Los crímenes de los cartagineses

¿A quién enviamos una carta reclamando reparaciones por las barbaridades que cometieron Aníbal y los suyos en Sagunto?

Vicente Lladró
VICENTE LLADRÓValencia

En medio de la vorágine de reclamar perdones, por los abusos históricos cometidos entre antepasados muy distantes e ignotos, podríamos reivindicar la memoria de lo que aconteció en una ciudad muy próxima y muy valenciana, Sagunto, que sucumbió en el 218 antes de Cristo, víctima de los desmanes cometidos por los cartagineses, capitaneados por Aníbal Barca, quien ordenó que no quedara varón vivo y esclavizó a mujeres y niños.

Era lo que abundaba en la época, para qué vamos a engañarnos, y a la vuelta de 22 siglos a ver a quién le vas con la retahíla, pero es que ha entrado con tanta fuerza esta moda de exigir por lo que sea, de sacar a relucir agravios antiquísimos, sobre todo por lo que supuestamente quepa achacarle a España, que tendríamos que mirar en el fondo de los arcones.

Si de exhibir afrentas se trata, de sacar a la palestra abusos y crímenes horrendos, vayamos a lo más antiguo que nos contaron, y planteemos también lo que hicieron unos y otros que vinieron por aquí y se explayaron con amplio catálogo de horrores. Y al modo en que se estila, pongamos todo eso en el otro platillo de la absurda balanza, como si aquellos daños nos los hubieran infligido a nosotros mismos, que es lo que vienen a exponer los ilustrados que nos reclaman hoy por lo que ni sabemos.

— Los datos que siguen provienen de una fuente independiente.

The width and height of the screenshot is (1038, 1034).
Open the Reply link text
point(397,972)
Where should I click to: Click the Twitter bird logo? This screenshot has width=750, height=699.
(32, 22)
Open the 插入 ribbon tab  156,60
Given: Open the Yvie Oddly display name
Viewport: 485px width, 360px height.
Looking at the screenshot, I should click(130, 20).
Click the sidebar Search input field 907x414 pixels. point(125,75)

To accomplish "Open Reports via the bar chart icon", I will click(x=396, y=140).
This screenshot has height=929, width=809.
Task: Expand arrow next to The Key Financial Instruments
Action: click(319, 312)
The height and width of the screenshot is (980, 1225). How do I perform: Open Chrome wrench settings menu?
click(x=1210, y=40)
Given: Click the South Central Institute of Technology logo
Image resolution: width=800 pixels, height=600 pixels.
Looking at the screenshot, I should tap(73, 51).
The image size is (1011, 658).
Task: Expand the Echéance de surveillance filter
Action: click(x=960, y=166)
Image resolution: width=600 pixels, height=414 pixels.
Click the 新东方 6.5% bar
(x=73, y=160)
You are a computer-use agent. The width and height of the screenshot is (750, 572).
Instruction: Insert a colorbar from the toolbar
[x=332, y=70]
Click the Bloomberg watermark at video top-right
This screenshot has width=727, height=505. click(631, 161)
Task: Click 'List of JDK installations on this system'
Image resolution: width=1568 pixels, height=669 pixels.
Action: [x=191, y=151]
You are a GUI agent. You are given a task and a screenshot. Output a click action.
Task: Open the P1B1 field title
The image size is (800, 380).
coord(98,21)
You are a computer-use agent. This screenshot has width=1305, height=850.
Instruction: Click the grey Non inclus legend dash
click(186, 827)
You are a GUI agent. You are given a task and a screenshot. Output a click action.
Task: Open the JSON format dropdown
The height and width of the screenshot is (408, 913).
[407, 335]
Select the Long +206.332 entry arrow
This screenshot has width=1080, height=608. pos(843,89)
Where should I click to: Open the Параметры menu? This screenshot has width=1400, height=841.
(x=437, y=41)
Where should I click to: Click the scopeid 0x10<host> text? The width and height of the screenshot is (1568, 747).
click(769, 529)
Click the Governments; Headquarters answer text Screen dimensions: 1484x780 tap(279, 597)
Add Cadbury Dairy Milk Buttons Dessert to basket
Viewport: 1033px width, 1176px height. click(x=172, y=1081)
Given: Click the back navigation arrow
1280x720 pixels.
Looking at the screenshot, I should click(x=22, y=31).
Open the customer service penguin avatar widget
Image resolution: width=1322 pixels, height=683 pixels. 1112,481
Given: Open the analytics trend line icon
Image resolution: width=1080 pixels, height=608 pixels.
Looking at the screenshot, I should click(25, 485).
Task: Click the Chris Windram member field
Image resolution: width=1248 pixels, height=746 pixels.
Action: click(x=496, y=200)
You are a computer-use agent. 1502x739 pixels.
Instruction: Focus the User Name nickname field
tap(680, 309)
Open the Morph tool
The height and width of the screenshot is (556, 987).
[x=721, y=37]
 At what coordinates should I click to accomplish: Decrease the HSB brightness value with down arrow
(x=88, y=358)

¿Acaso vinieron por aquí los fenicios con ánimo de darnos algo? Con que a comerciar, nos contaban en clase de historia. Claro, el modo venial de denominar lo que era simplemente robar nuestros tesoros y materias primas, violar y matar a quien se pusiera por delante.

Y como los fenicios, sus sobrinos los cartagineses, que tuvieron su momento álgido de potencia colonial expoliadora en el asedio de Sagunto, cuyos habitantes resistieron confiados en la lealtad de los romanos, sus aliados, de quienes esperaban que llegarían a tiempo de socorrerles, otros que tal, y se olvidaron de acudir o pasaron de largo. ¿No llegaron puntuales porque les falló la logística de comunicación o porque prefirieron que Aníbal se confiara y desgastara, para presentarse después con lo de la refundación triunfal de la ciudad arrasada? Entre todos la mataron y ella sola se murió.

El caso es que aquella masacre de los cartagineses con los saguntinos nos toca muy de cerca. A saber qué habría sido de todo lo que somos y no llegamos a ser de no haber ocurrido aquella sistemática violación de derechos humanos. Y el oro y tantas cosas valiosas que se llevaron de botín. ¡Que era nuestro! ¿Y qué nos queda hoy de aquellos bárbaros cartagineses?; Campo Aníbal, el nombre de una masía y un polígono industrial donde dicen que acampó el caudillo para preparar el asalto a Sagunto. Así que ya va siendo hora de reivindicar una reparación por lo que hicieron, moral y si pudiera ser monetaria.

Lo malo es que a ver dónde reclamas. ¿Quiénes son herederos de los cartagineneses? ¿Les enviamos cartas a Túnez, donde quedan ruinas de Cartago, o probamos por Cartagena?